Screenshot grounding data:
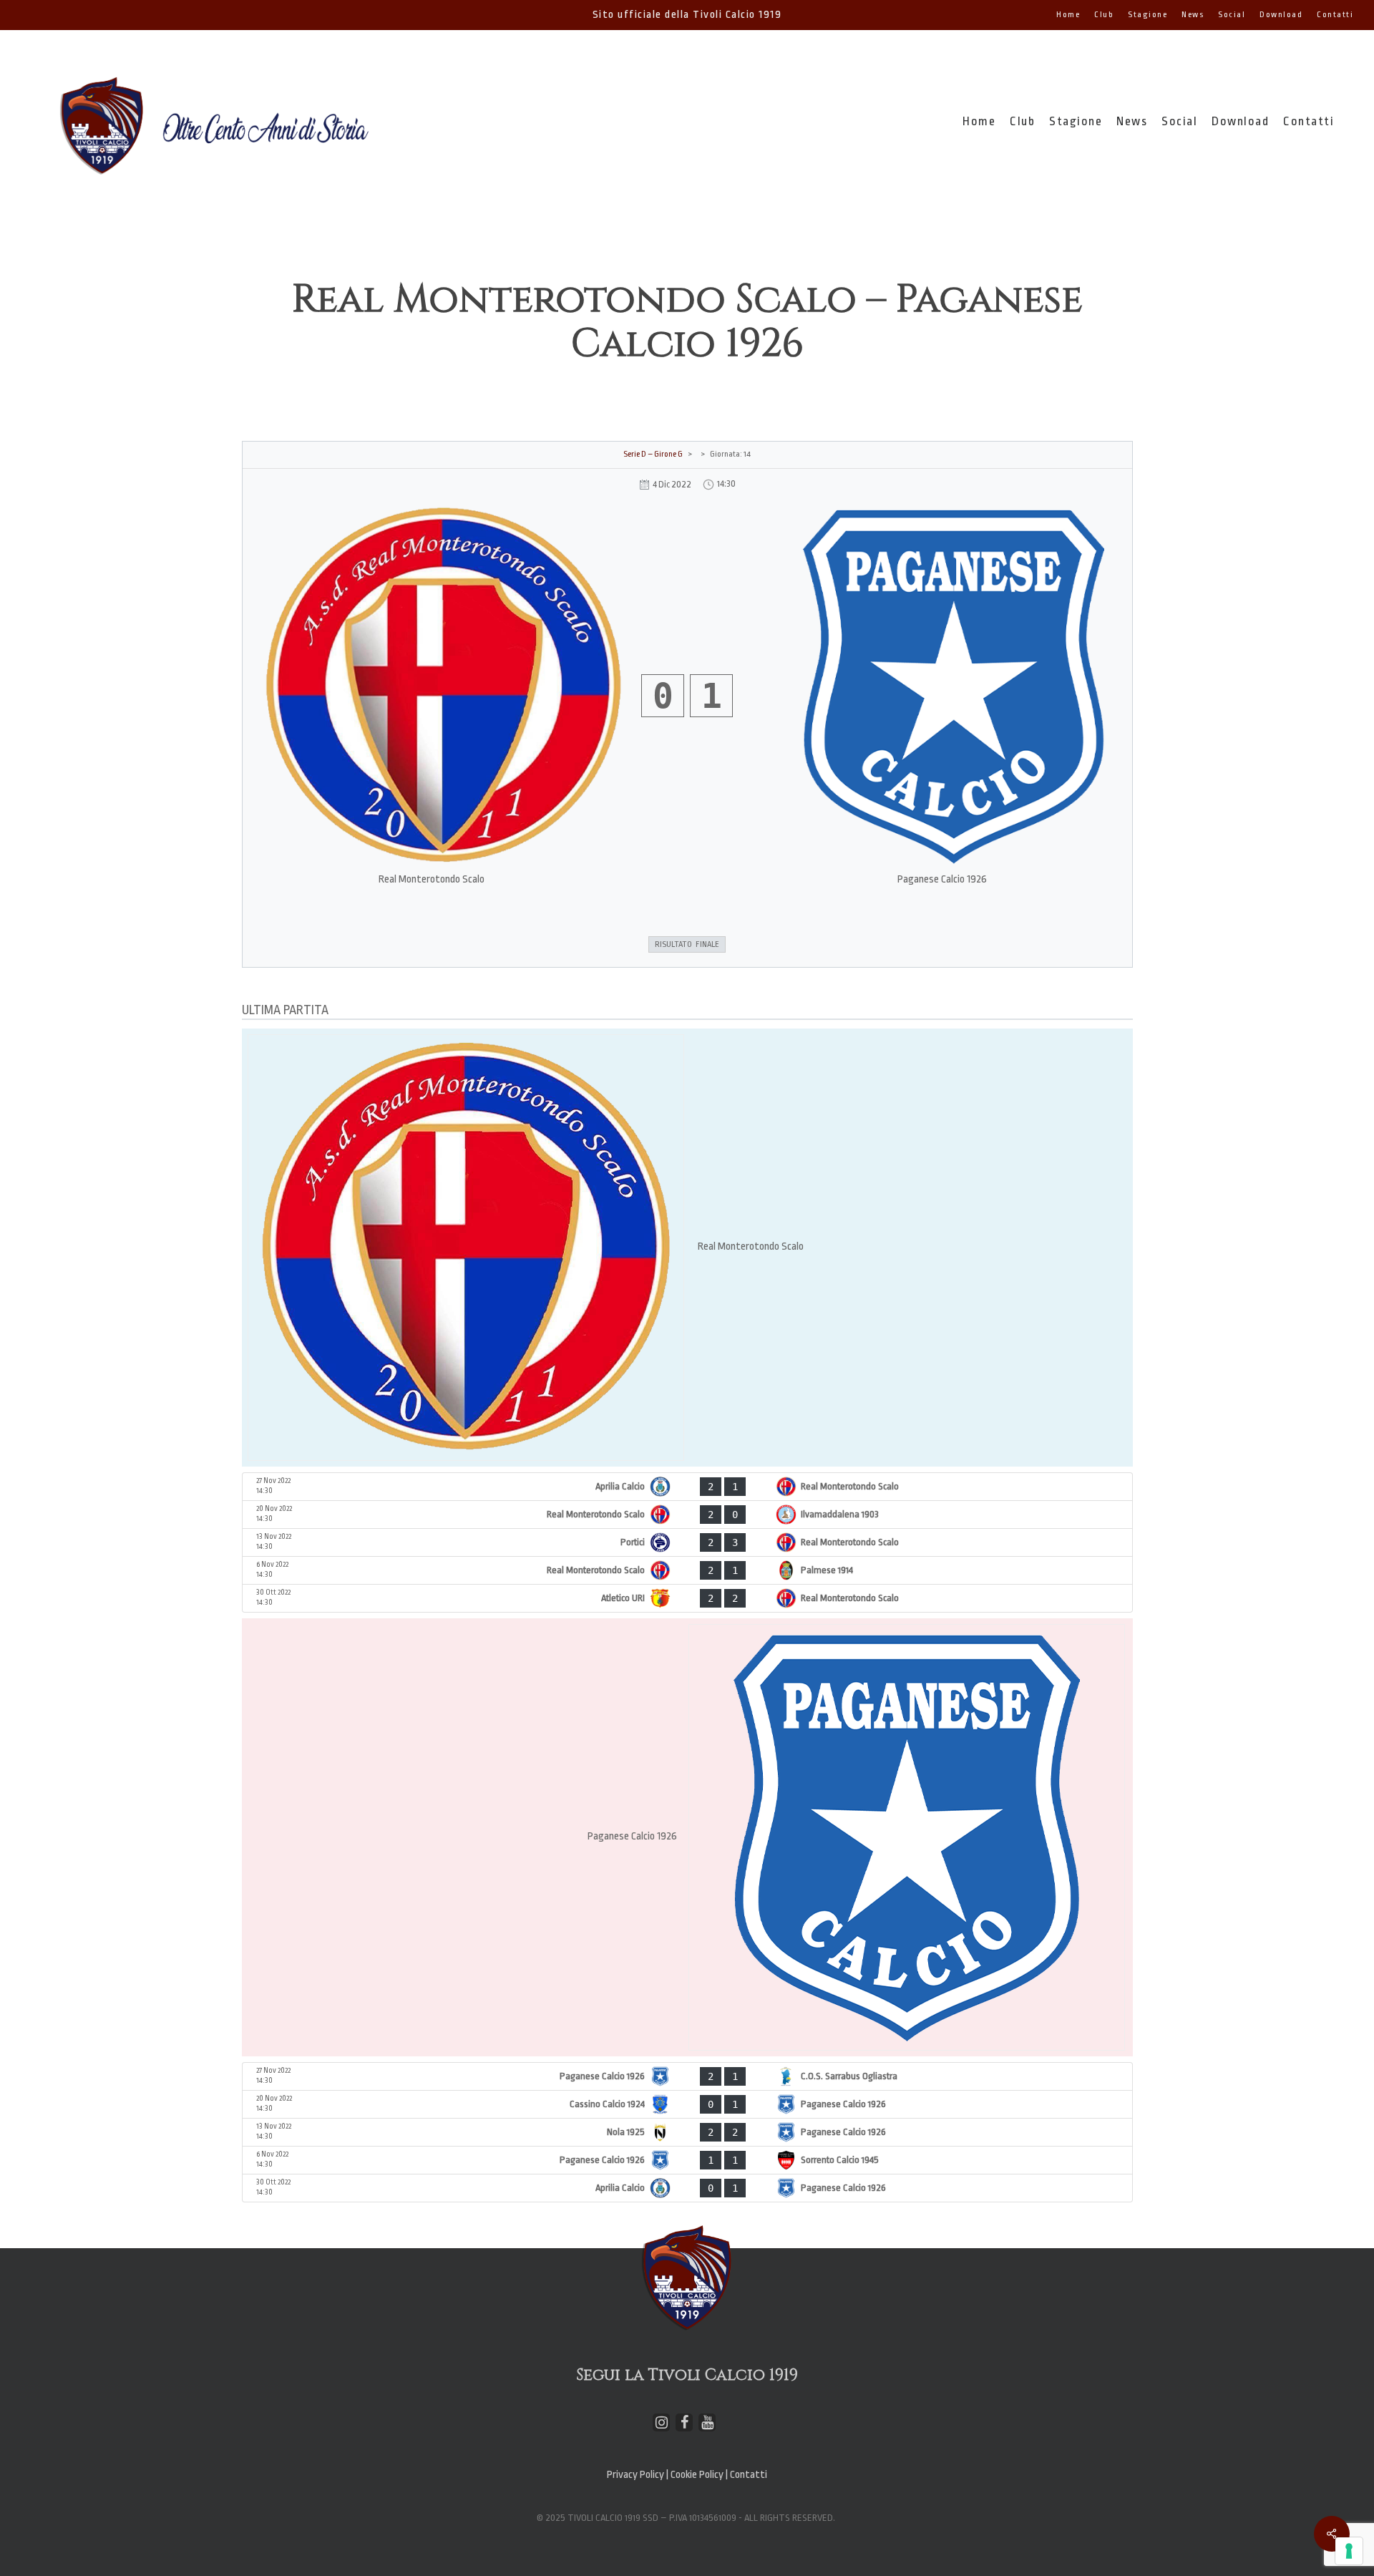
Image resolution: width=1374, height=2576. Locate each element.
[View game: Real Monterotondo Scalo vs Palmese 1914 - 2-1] (687, 1570)
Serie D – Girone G (653, 454)
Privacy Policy (635, 2475)
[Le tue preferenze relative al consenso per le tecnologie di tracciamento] (1349, 2551)
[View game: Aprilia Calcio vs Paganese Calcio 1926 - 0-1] (687, 2188)
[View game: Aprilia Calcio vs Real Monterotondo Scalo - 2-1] (687, 1486)
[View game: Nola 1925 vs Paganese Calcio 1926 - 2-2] (687, 2132)
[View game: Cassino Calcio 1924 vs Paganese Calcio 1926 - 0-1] (687, 2104)
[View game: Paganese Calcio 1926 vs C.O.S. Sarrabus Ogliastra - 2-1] (687, 2076)
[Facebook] (684, 2422)
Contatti (748, 2475)
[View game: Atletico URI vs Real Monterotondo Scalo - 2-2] (687, 1598)
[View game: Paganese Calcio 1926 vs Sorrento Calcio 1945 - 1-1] (687, 2160)
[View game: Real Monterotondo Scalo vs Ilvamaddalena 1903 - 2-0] (687, 1514)
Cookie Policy (698, 2475)
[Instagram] (661, 2422)
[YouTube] (707, 2422)
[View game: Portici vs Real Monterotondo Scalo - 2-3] (687, 1542)
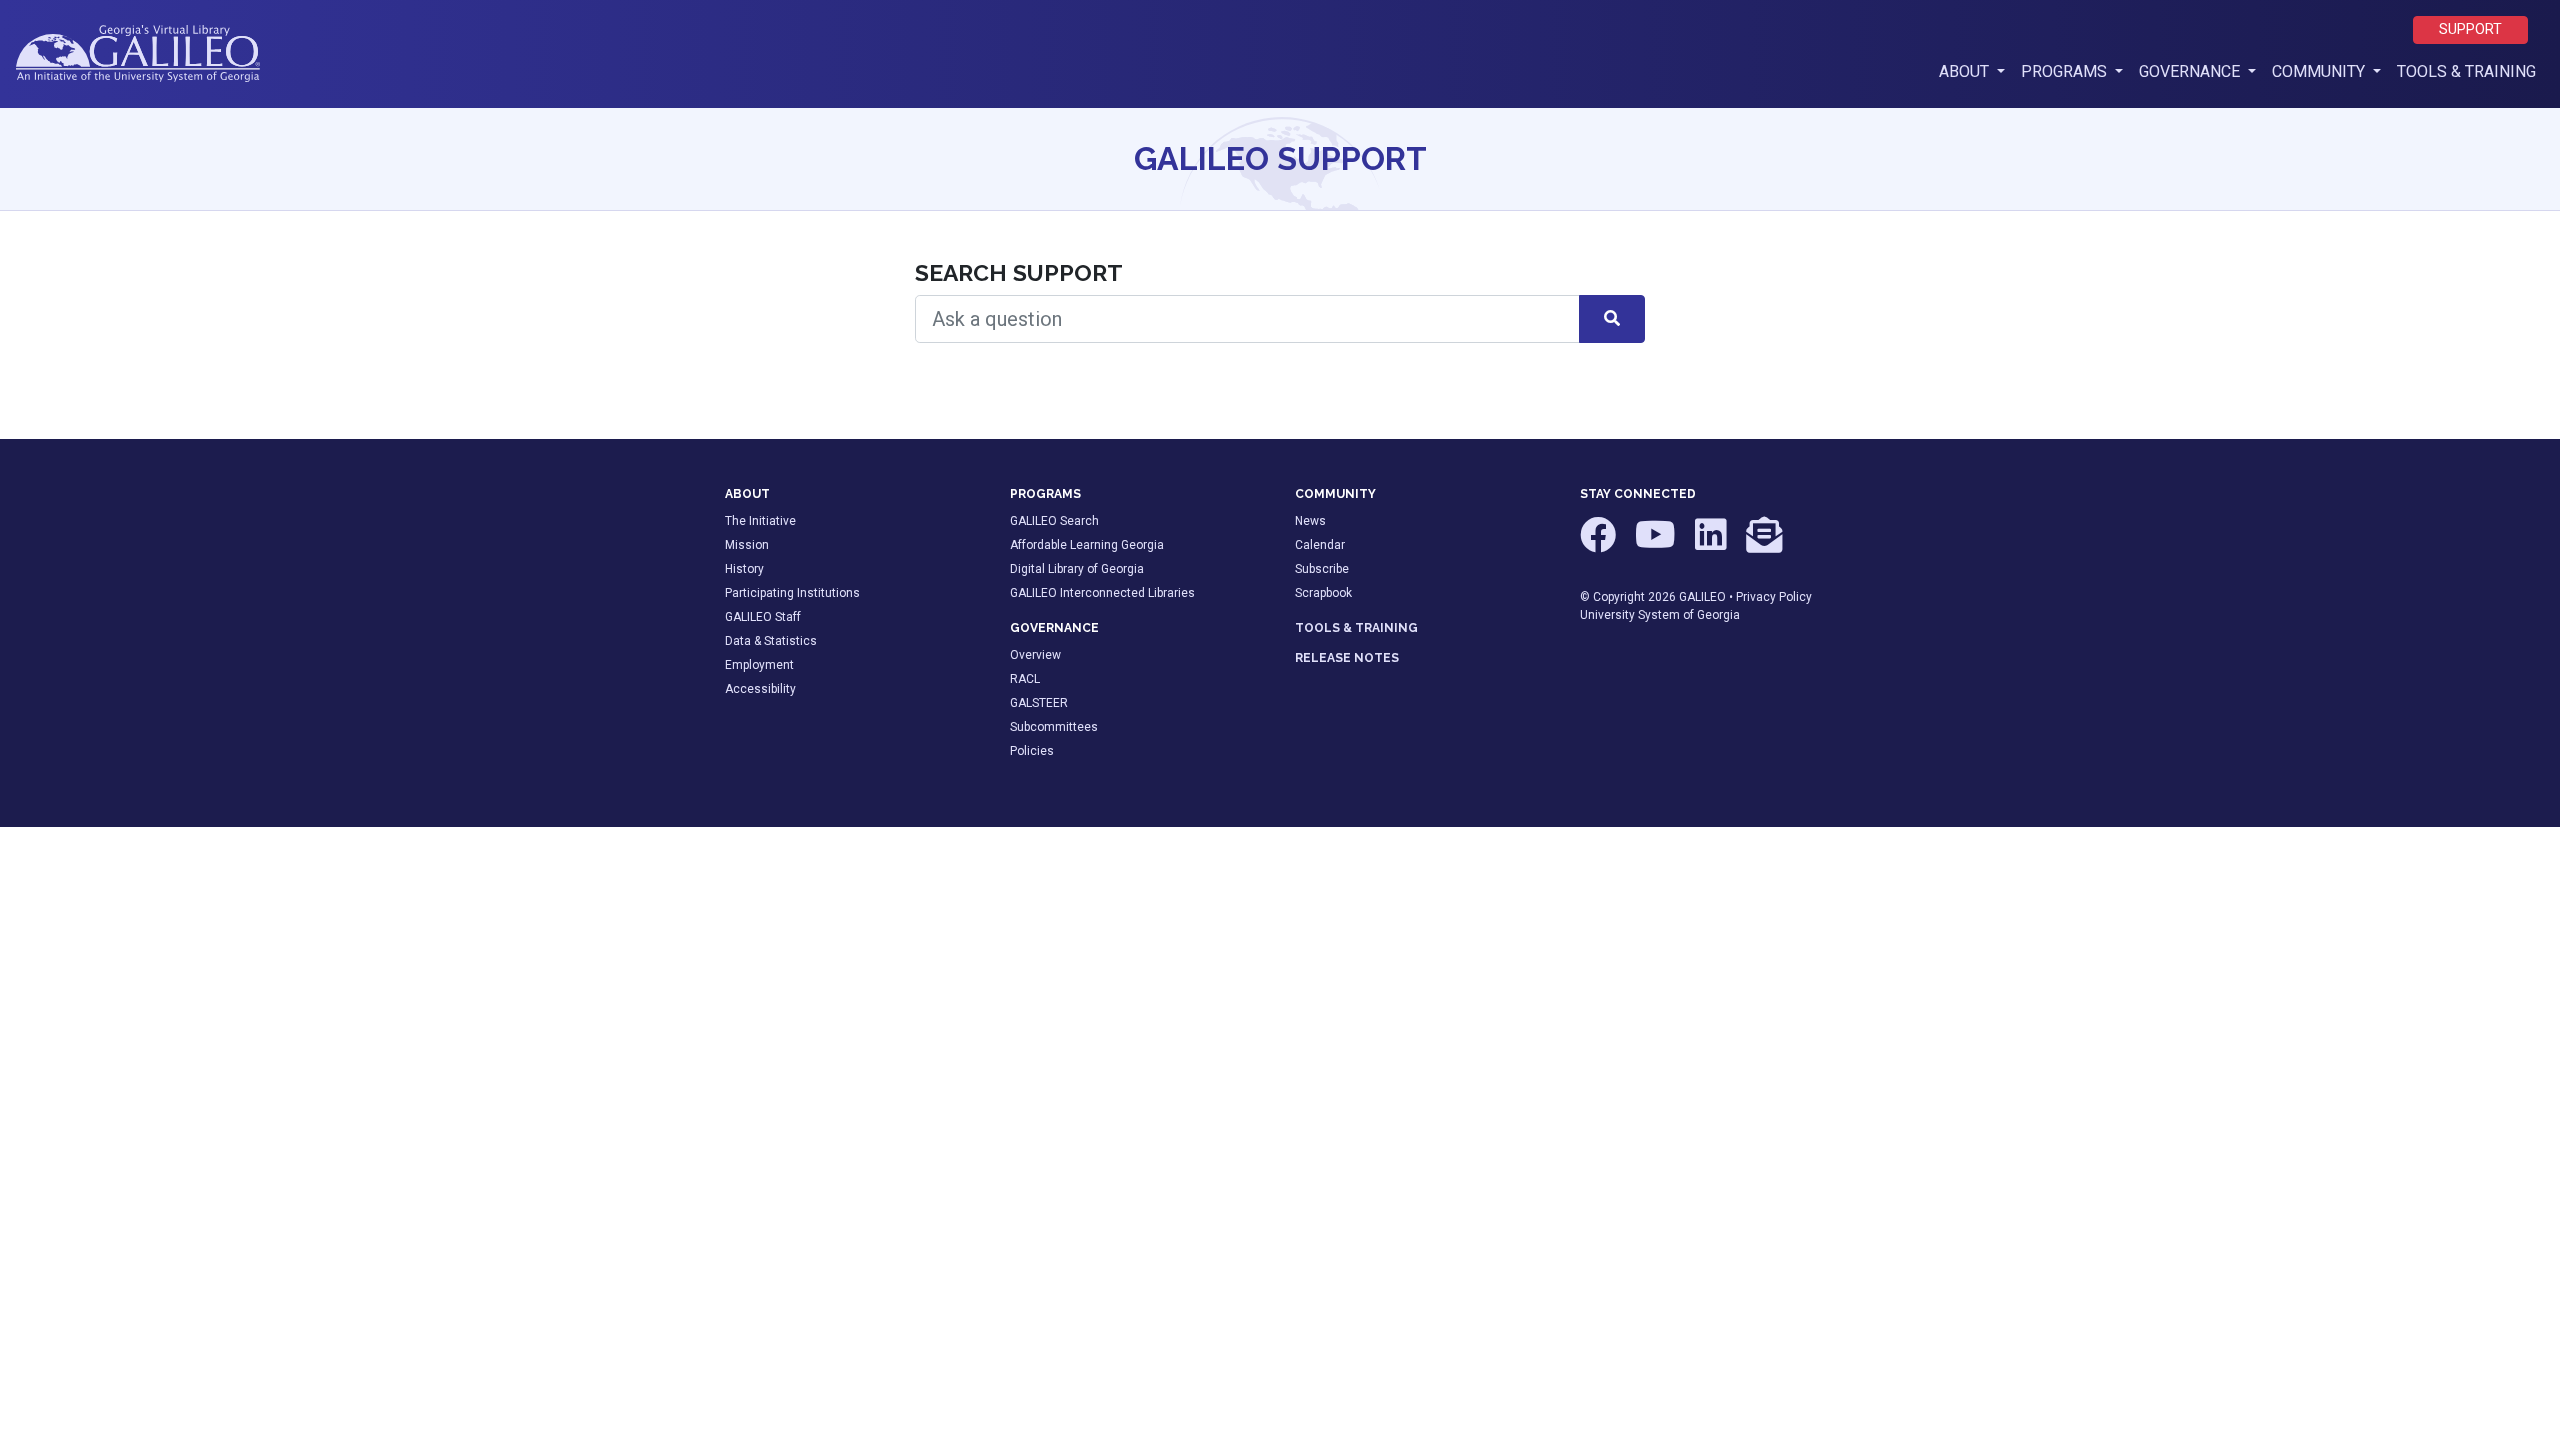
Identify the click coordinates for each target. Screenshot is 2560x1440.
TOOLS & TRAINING (1356, 628)
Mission (747, 545)
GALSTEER (1039, 703)
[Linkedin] (1712, 544)
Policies (1032, 751)
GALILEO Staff (763, 617)
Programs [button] (2066, 71)
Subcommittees (1054, 727)
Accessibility (760, 689)
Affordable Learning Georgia (1087, 545)
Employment (759, 665)
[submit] (1612, 319)
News (1310, 521)
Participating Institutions (792, 593)
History (744, 569)
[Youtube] (1657, 544)
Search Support (1019, 272)
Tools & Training (2466, 71)
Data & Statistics (771, 641)
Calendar (1320, 545)
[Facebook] (1599, 544)
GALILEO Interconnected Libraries (1102, 593)
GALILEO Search (1054, 521)
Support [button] (2470, 29)
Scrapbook (1323, 593)
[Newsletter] (1764, 544)
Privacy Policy (1774, 597)
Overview (1035, 655)
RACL (1025, 679)
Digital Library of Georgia (1077, 569)
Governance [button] (2191, 71)
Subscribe (1322, 569)
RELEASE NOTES (1347, 658)
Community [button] (2320, 71)
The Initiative (760, 521)
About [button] (1976, 71)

Task prompt:
Only the lines from the one containing "Participating Institutions (792, 593)" to the end of the data should be printed, exactly as they stand.

Result of this exercise:
Participating Institutions (792, 593)
History (744, 569)
[Youtube] (1657, 544)
Search Support (1019, 272)
Tools & Training (2466, 71)
Data & Statistics (771, 641)
Calendar (1320, 545)
[Facebook] (1599, 544)
GALILEO Interconnected Libraries (1102, 593)
GALILEO Search (1054, 521)
Support [button] (2470, 29)
Scrapbook (1323, 593)
[Newsletter] (1764, 544)
Privacy Policy (1774, 597)
Overview (1035, 655)
RACL (1025, 679)
Digital Library of Georgia (1077, 569)
Governance [button] (2191, 71)
Subscribe (1322, 569)
RELEASE NOTES (1347, 658)
Community [button] (2320, 71)
The Initiative (760, 521)
About [button] (1976, 71)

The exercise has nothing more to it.